Extract every line of the records that contains the string "Where", matching its case exactly.

[Click-target data]
* begin *

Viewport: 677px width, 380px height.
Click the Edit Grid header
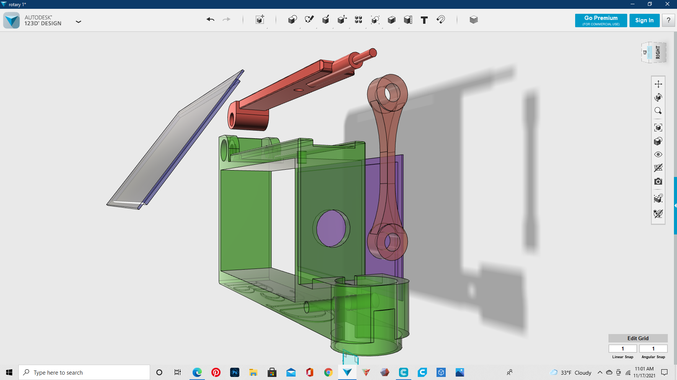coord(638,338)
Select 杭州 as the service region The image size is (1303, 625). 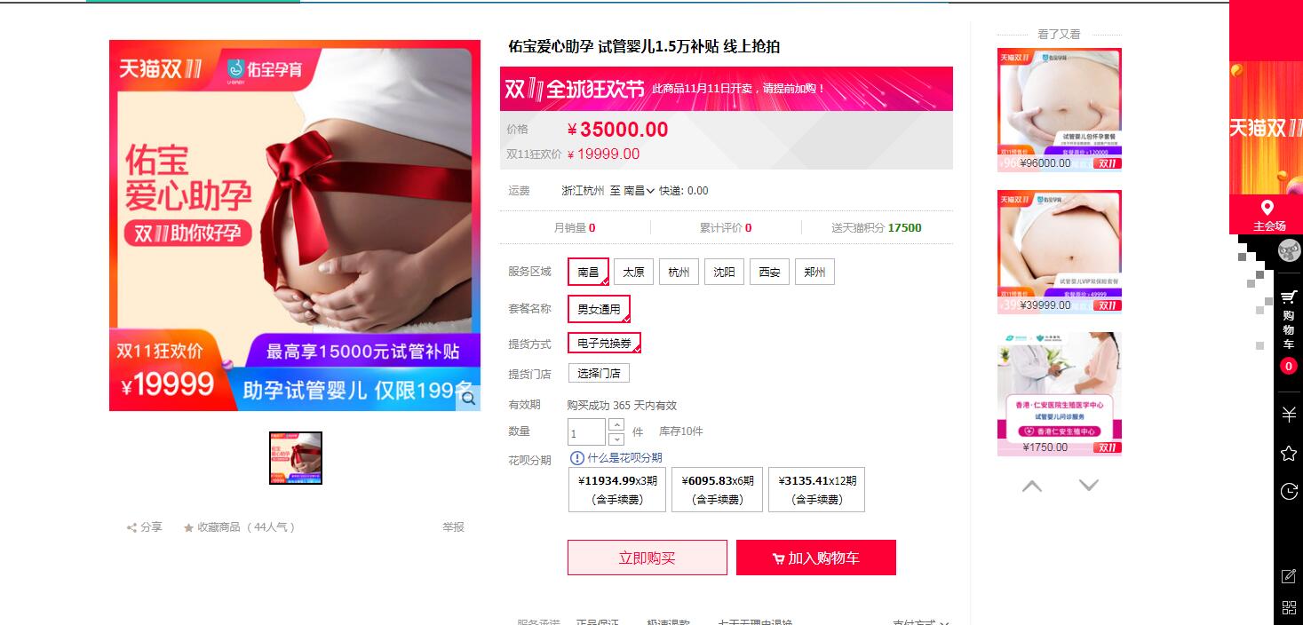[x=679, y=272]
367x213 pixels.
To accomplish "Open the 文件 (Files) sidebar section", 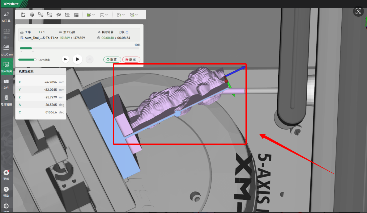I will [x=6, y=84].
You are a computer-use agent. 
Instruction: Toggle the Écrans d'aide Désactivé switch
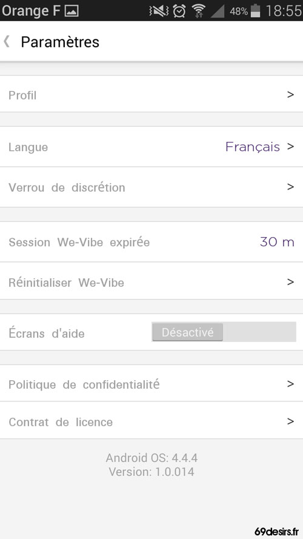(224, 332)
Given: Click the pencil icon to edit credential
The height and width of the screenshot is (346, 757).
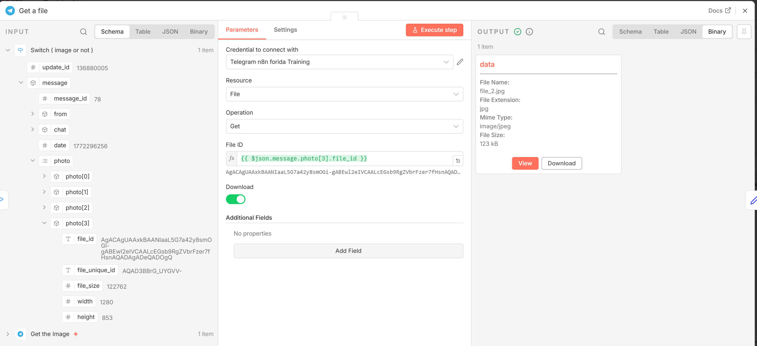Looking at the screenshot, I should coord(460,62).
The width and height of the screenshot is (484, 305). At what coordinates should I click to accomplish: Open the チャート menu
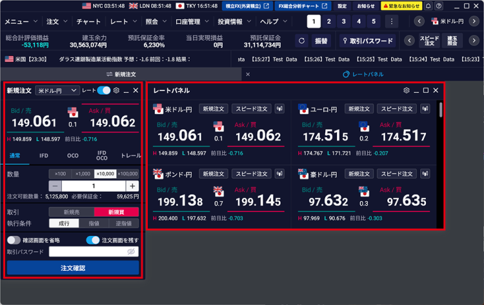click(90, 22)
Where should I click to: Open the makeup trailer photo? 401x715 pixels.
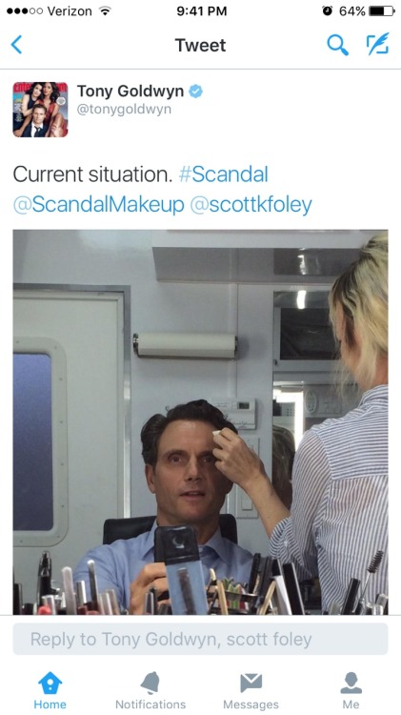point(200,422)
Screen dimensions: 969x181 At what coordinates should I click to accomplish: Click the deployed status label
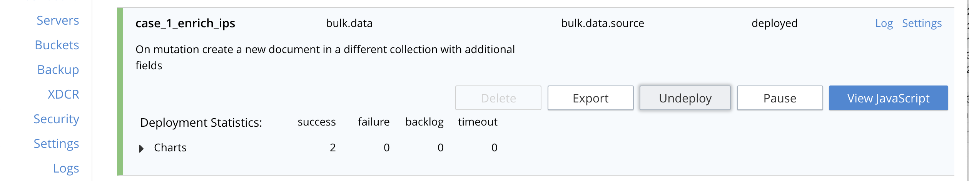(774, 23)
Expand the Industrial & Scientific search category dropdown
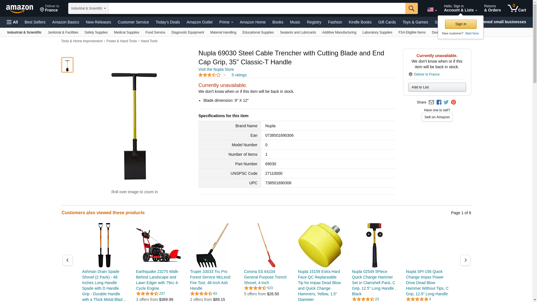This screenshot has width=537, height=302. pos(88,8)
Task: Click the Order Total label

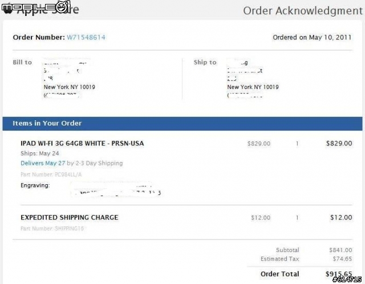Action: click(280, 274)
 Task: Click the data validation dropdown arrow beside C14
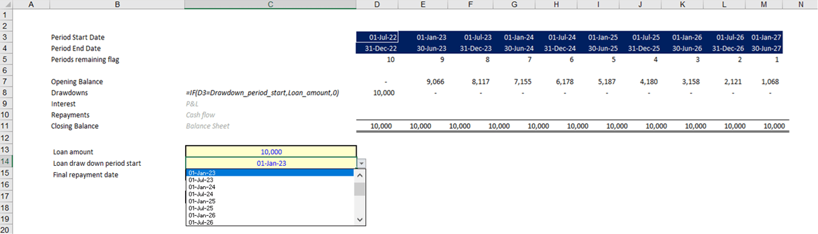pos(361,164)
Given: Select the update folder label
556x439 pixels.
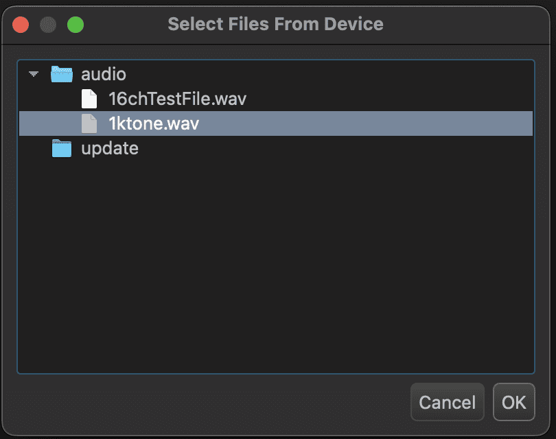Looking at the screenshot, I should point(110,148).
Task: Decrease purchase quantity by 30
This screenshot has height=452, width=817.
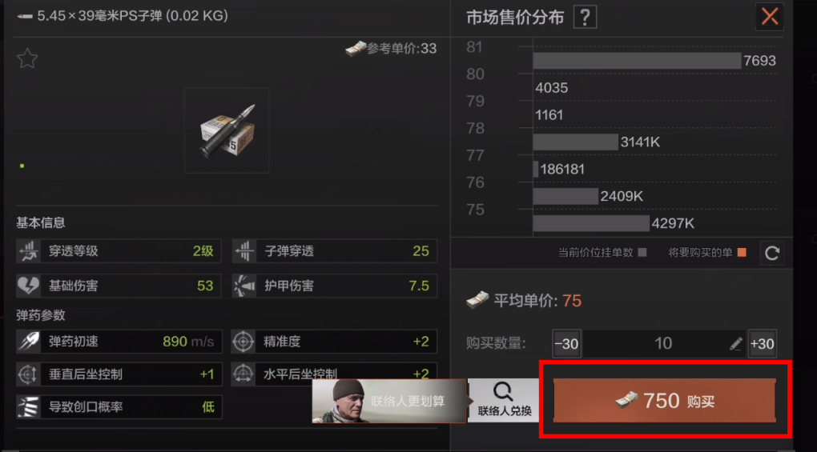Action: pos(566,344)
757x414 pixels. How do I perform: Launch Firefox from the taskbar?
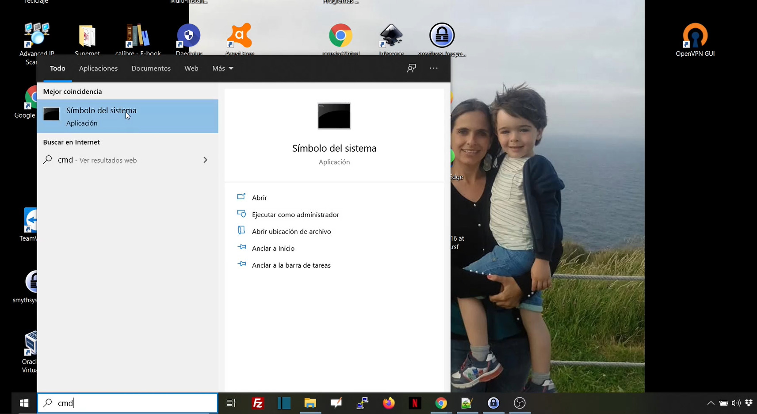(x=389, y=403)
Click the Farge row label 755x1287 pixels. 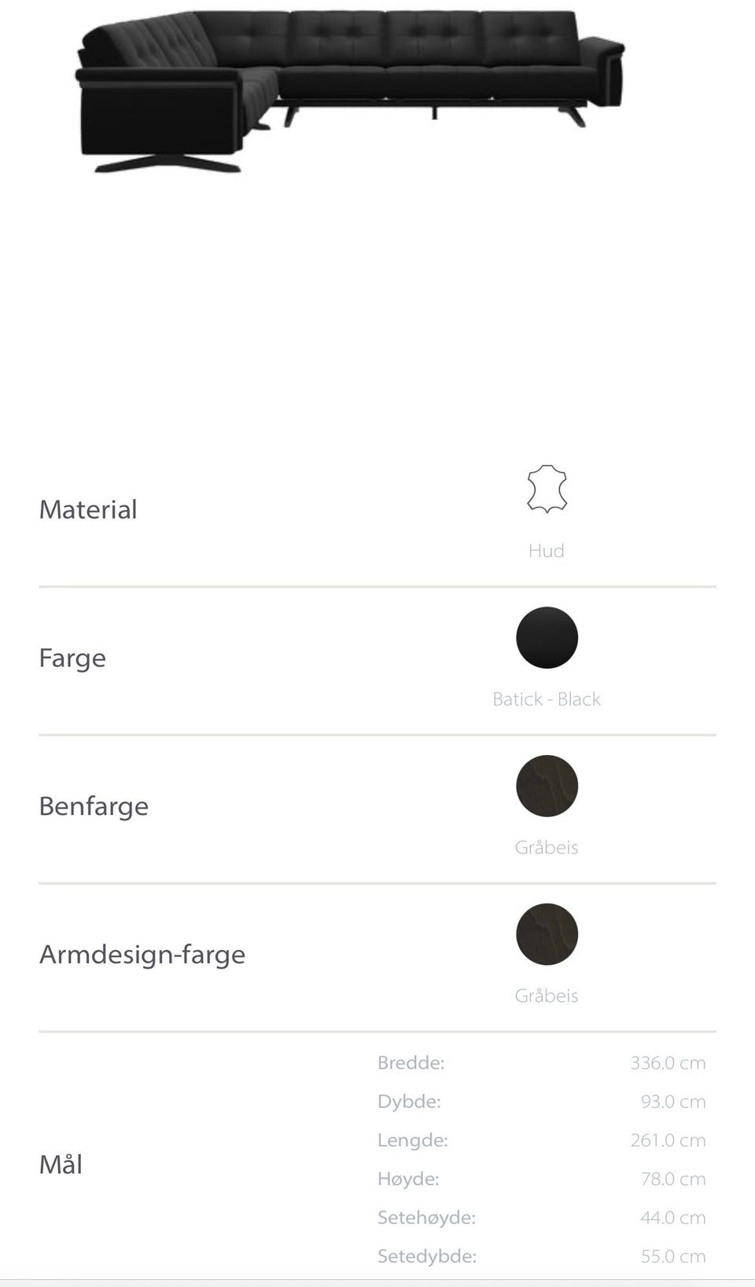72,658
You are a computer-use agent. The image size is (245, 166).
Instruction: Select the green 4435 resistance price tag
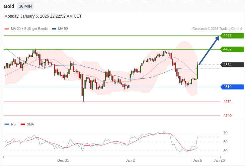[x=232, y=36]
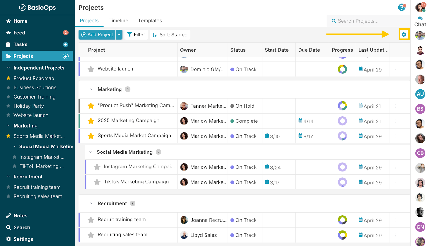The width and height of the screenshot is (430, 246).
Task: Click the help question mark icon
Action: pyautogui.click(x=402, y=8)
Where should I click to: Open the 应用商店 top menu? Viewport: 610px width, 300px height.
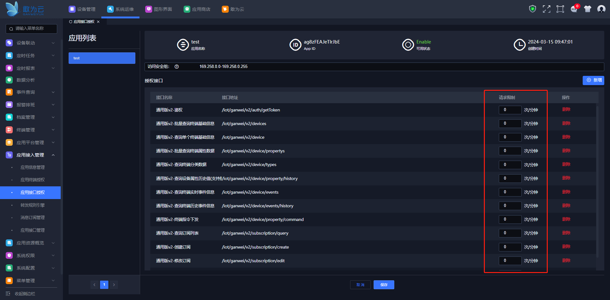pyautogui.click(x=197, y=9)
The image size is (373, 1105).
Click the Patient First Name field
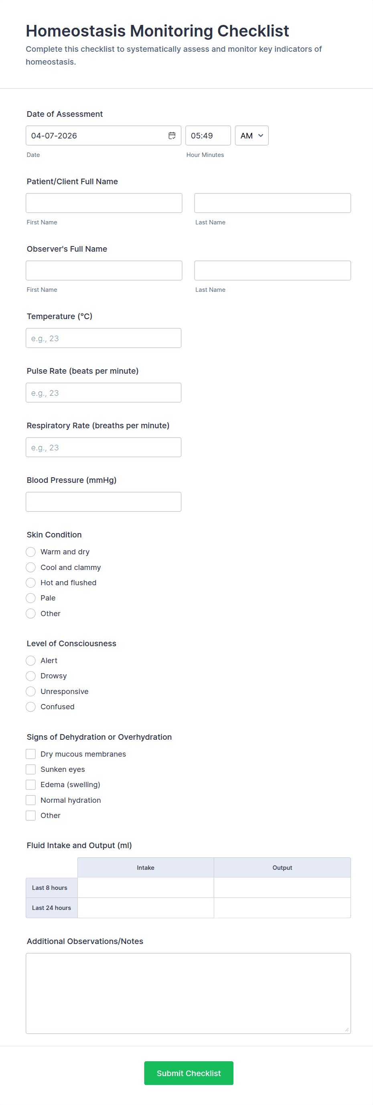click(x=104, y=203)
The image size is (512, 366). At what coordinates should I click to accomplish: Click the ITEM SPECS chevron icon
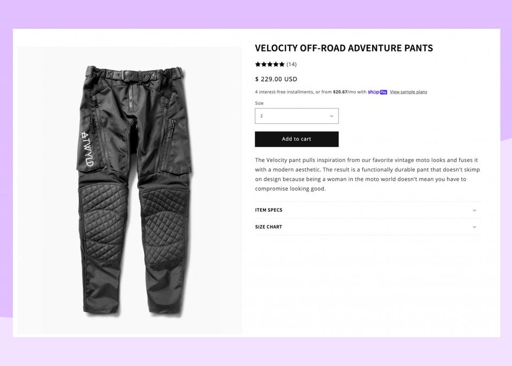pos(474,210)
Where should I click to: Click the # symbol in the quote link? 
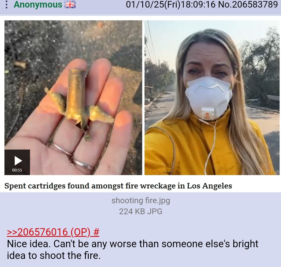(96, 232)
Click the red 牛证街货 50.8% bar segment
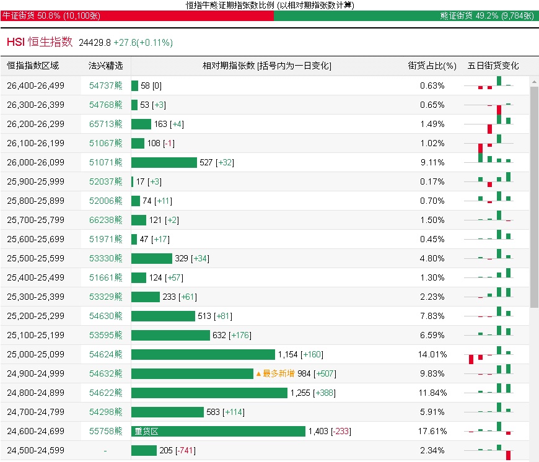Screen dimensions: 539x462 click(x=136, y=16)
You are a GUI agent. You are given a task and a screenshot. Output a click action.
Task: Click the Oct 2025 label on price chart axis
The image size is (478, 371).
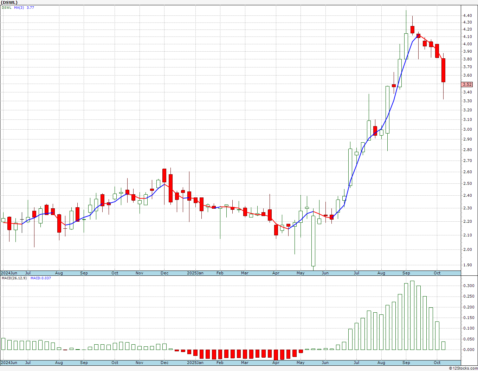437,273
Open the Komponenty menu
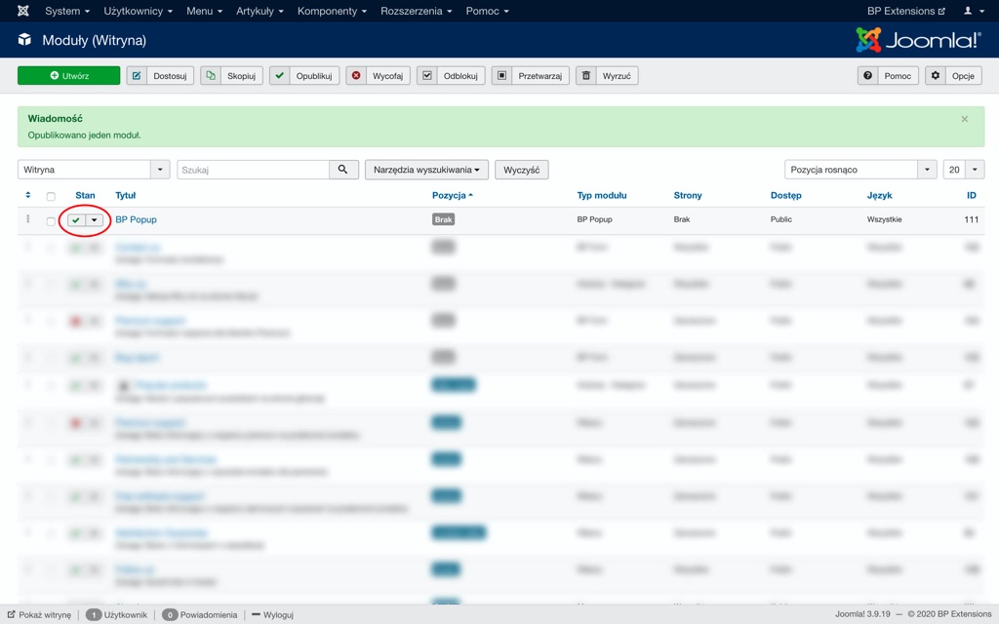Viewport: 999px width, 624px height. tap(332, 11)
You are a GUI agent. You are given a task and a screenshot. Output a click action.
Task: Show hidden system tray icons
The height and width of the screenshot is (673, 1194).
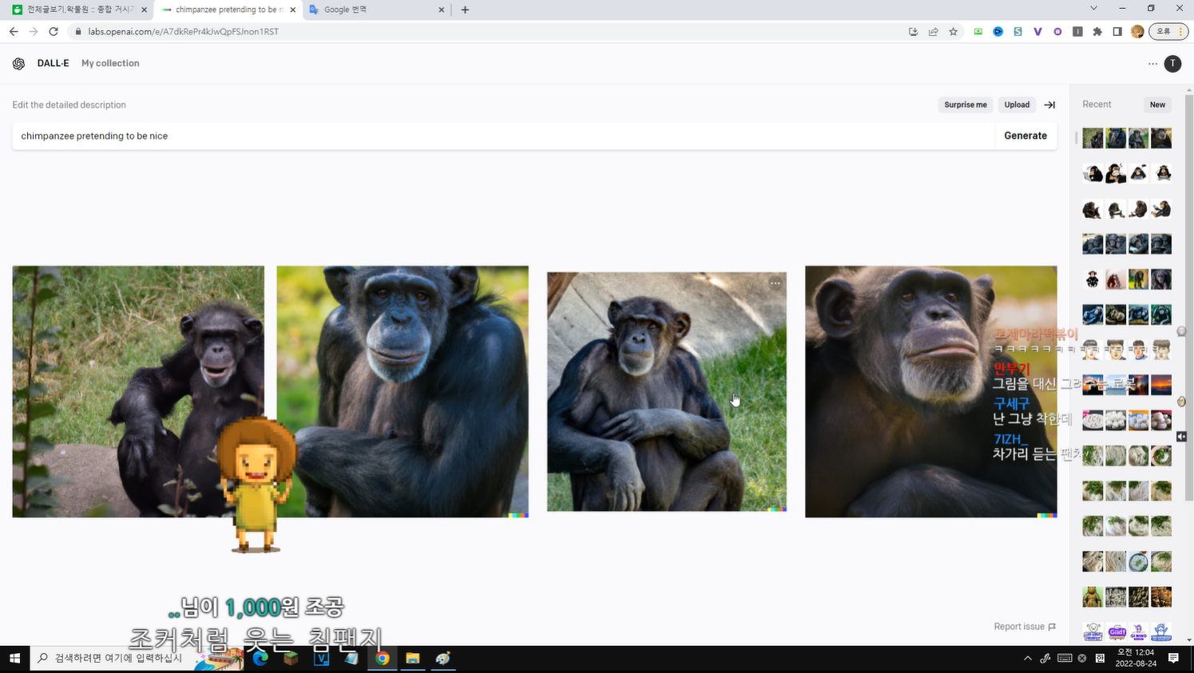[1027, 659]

* end *

__ANSWER FOR THE TASK__:
Where should I click to: Open the makeup trailer photo? 401x715 pixels.
Where should I click to: Open the 应用商店 top menu? Viewport: 610px width, 300px height.
Where should I click to: Click the # symbol in the quote link? 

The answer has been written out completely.